Mr. Gregson can't cash in on the windfall just yet. The earliest he can begin exercising the options, and pocketing any profit, is Oct. 31. That's when half of each tranche vests. The remainder vest on the same date next year.
Mr. Gregson and Fairfax have a history together. Before he became Cara's CEO, Mr. Gregson was a key figure in the turnaround of ailing retailer The Brick Ltd., where he served as chief executive from 2009 to 2012. Fairfax was a prominent investor in that successful restructuring and the Brick was ultimately sold for $700-million to rival Leon's Furniture Ltd.
Hoping to recreate that magic, Fairfax and Mr.

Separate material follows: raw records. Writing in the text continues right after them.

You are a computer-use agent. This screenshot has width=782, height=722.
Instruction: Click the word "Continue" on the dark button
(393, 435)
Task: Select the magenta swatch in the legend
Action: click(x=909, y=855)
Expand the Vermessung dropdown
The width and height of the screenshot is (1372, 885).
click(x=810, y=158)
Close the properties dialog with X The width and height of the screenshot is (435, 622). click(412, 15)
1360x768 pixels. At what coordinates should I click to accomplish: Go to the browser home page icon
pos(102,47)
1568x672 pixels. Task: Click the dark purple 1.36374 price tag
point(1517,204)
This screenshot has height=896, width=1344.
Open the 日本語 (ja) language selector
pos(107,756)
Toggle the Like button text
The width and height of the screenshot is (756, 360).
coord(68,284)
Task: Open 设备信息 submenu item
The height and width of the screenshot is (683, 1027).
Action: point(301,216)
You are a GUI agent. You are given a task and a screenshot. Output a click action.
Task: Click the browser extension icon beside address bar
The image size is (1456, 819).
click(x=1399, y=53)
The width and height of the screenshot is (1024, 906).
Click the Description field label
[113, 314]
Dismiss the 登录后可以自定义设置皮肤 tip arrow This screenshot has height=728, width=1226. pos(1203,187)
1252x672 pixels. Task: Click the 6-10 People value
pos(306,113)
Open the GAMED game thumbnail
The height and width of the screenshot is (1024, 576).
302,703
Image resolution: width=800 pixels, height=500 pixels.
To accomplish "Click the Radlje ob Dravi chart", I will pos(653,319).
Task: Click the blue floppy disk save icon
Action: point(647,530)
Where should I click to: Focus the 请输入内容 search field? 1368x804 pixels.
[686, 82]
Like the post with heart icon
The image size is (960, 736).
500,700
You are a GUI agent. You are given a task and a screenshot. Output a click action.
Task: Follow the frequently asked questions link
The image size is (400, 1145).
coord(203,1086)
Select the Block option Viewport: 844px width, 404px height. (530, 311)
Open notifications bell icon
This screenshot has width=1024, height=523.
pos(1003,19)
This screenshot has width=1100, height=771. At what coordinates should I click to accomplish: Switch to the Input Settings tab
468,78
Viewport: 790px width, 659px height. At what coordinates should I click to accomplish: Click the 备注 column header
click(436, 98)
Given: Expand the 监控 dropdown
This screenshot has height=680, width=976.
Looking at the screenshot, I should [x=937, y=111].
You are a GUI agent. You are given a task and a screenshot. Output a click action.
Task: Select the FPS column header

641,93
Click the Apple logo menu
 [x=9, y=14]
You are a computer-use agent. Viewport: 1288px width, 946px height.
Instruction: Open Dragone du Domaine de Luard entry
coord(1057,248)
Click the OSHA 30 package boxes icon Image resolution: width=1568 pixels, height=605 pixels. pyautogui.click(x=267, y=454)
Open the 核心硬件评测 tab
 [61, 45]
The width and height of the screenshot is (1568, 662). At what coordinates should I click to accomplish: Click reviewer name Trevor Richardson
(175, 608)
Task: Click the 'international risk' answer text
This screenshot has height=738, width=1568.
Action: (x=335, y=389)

Gregson teamed up on a turnaround at Cara and also brought along chief financial officer Ken Grondin, who had the same role under Mr. Gregson at The Brick. Mr. Grondin's option package is worth $3.9-million following the IPO.
It appears Fairfax is setting a precedent of paying its turnaround specialists top dollars. In 2013, the firm recruited John Chen to run BlackBerry Ltd., another Fairfax investment. Mr. Chen's pay package included $90-million worth of shares at the time of his hire.
Fairfax could not be reached for comment.
Heavy investor demand for Cara's IPO is one of the reasons Mr. Gregson's options are now worth so much money. One banker involved with the transaction described the demand as "epic," and the final order book amounted to roughly $4-billion, meaning it was more than 20 times over-subscribed. However, investors have a history of padding their orders for suddenly-hot stocks and asking for more shares than they really want.
Still, such support allowed Cara to boost the price of its shares to $23 each, which made the stock options more valuable.
Whether such investor demand persists will depend on the company's performance. Although Mr. Gregson and his team have demonstrated a solid turnaround so far, they haven't been at work for very long.
Since restructuring in late 2013, an undertaking that included buying Prime Restaurants and making Fairfax its major shareholder, Cara has been transformed. Same store sales jumped 2.6 per cent in 2014, in part because the company now markets its brands extensively, relying less on third party consultants in favour of spending heavily on its own advertising.
The new management team has also cut costs dramatically, slashing 15 per cent of its head office staff and closing unprofitable restaurants.
However, Cara initially planned on going public within three to five years, which would have given investors more time to assess the turnaround. That timeline was accelerated because the market appetite for retail stocks has increased, in part because investors are rotating money out of resources and need to find alternative investments.